Das ist bei der Behandlung zu beachten : Hausmittel gegen Kopfläuse 

Abgesehen vom Kopfläusespray und dem Nissenkamm gibt es keine effektiven Hausmittel, die im Kampf gegen die Läuse eingesetzt werden können.

Ganz im Gegenteil: Die Wirksamkeit verschiedener „Hausmittelchen“ wurde in den letzten Jahren mehrfach widerlegt. So nützt es nichts, die nächste Sauna aufzusuchen und zu versuchen, die Läuse so durch Hitze abzutöten.

Ebenso wird auch das Einfrieren der Kopfhaut nicht den gewünschten Erfolg bringen. Hartnäckig halten sich darüber hinaus Gerüchte, dass Öl, Kokosöl oder Essig als Kopflausmittel eingesetzt werden können – auch das ist allerdings ein Irrglaube und zudem nicht sonderlich appetitlich.

Nicht locken lassen solltest Du Dich zudem vom Fachhandel, der oftmals mit Shampoos oder Cremes gegen Läuse vorgehen möchte. Davon lassen sich die Schädlinge allerdings überhaupt nicht beeindrucken.

Wann ist der Besuch beim Arzt ratsam? 

Da von den Läusen in der Wohnung bzw. auf dem Kopf keine Gefahr für die Gesundheit der Menschen ausgeht, ist der Besuch beim Arzt in der Regel auch nicht notwendig.

Sollte allerdings der erste Behandlungsversuch fehlgeschlagen sein und sich trotz des Auskämmens mit dem Läusespray noch Larven, Eier oder Läuse auf dem Kopf befinden, sind etwas härtere Geschütze durch den Arzt aufzufahren.

Gleichzeitig sollte ein Mediziner auch dann in Anspruch genommen werden, wenn es sich bei der betroffenen Person um eine Schwangere, ein Säugling oder ein Kleinkind handelt.

Liegen Vorerkrankungen der Haut vor oder ist die Haut auf dem Kopf aufgrund eines Juckreizes bereits stark aufgekratzt, sollte ebenfalls medizinische Hilfe in Anspruch genommen werden.

Vorbeugen: Ist das möglich? 

Wirkliche Vorbeugungsmaßnahmen, mit denen sich ein Lausbefall verhindern lässt, gibt es nicht.
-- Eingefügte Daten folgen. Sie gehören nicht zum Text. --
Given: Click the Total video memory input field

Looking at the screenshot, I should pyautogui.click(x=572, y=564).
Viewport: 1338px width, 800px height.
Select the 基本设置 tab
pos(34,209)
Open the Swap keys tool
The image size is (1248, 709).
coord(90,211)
Allerdings ist es ratsam, im Falle eines Befalls im näheren Umfeld zügig zu reagieren.

Das bedeutet aber wiederum nicht, dass sofort sämtliche Hebel in Bewegung gesetzt werden müssen. Werden Kleidung, Handtücher und Bettwäsche zum Beispiel erst einmal heiß gewaschen (mindestens 60 Grad), trägt dies bereits zu einem Schutz vor den Läusen bei.
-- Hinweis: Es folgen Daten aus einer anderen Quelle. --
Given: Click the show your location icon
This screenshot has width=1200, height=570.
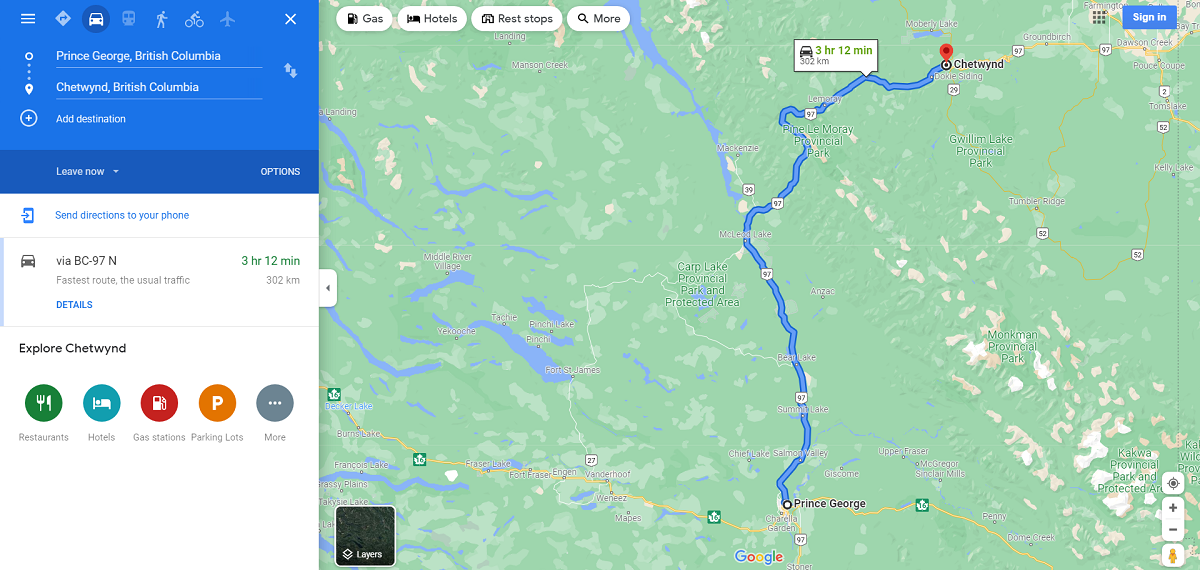Looking at the screenshot, I should (x=1173, y=483).
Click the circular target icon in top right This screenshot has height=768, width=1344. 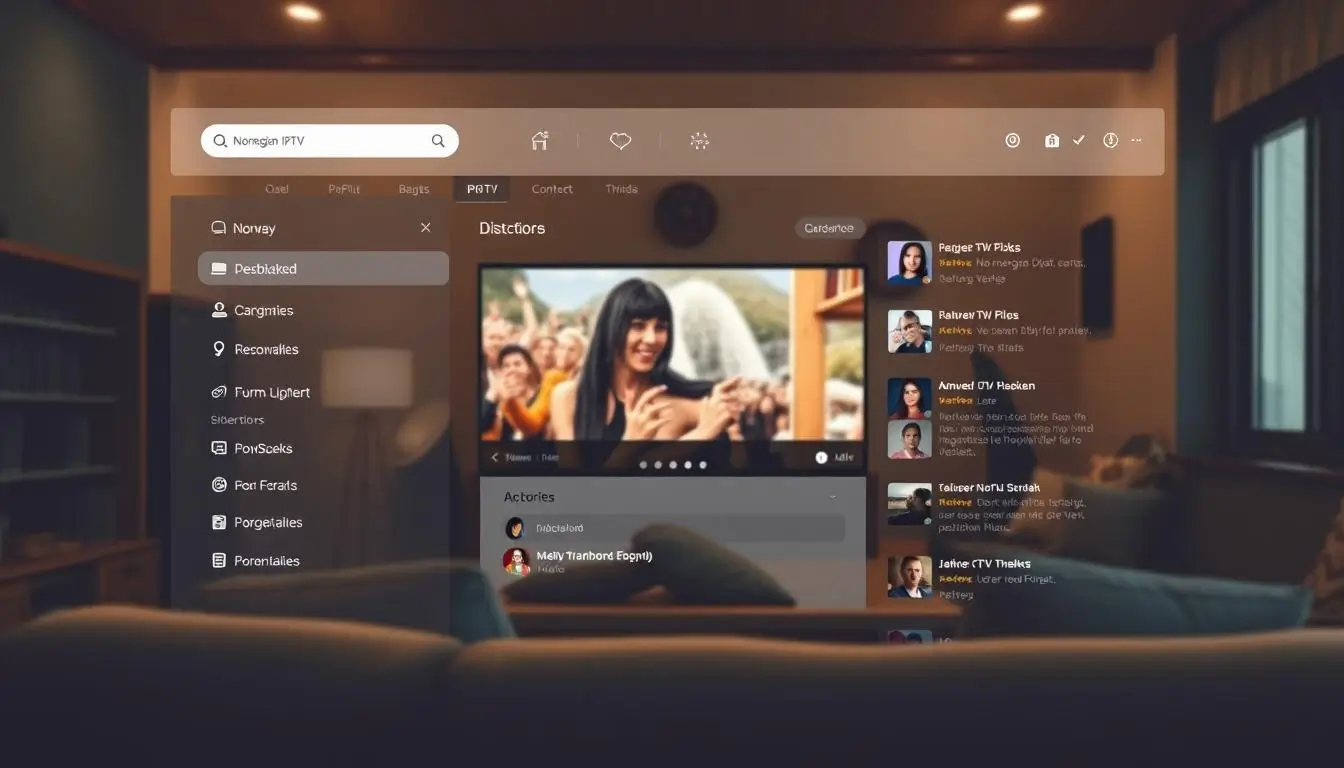pos(1012,141)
Eine mangelnde Körperhygiene oder fehlende Reinheit auf dem Kopf können nicht als Ursache für einen Lausbefall genannt werden, so dass es auch nichts bringt, sich noch intensiver die Haare zu waschen als ohnehin schon.
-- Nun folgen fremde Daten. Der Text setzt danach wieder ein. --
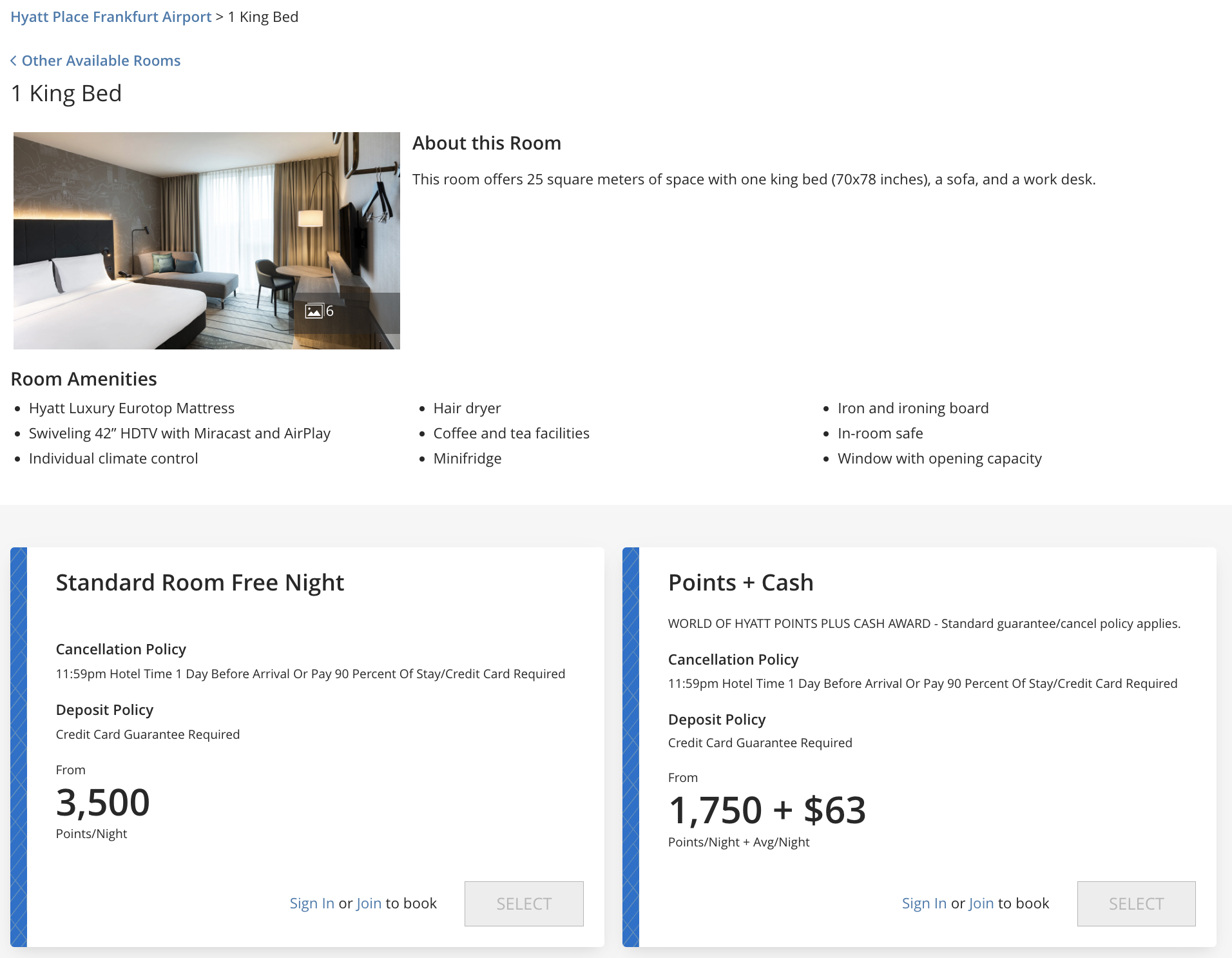The width and height of the screenshot is (1232, 958).
Task: Open the photo gallery via the image icon
Action: [315, 311]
Fazit: Kopfläuse? Kein Grund zur Panik 

Kopfläuse zu haben ist für viele Menschen eine der schlimmsten Vorstellungen überhaupt. Schon der Gedanke daran sorgt für ein ungutes Gefühl am ganzen Körper, dabei ist ein Lausbefall auf dem Kopf eigentlich gar nicht so dramatisch.

Immerhin geht keine gesundheitliche Gefahr von den Tieren aus, zusätzlich übertragen diese auch keine Krankheiten oder andere Infektionen. Möchtest Du die Kopfläuse bekämpfen, kannst Du zudem einen einfachen und biologischen Weg gehen – mit dem Nissenkamm und dem Kopfläusespray.

Jegliche Chemie kann also getrost im Schrank bleiben und Du gehst das Problem auf deinem Kopf aus biologischer Sicht optimal an – und mit ein wenig Geduld wird sich dieses dann auch lösen lassen.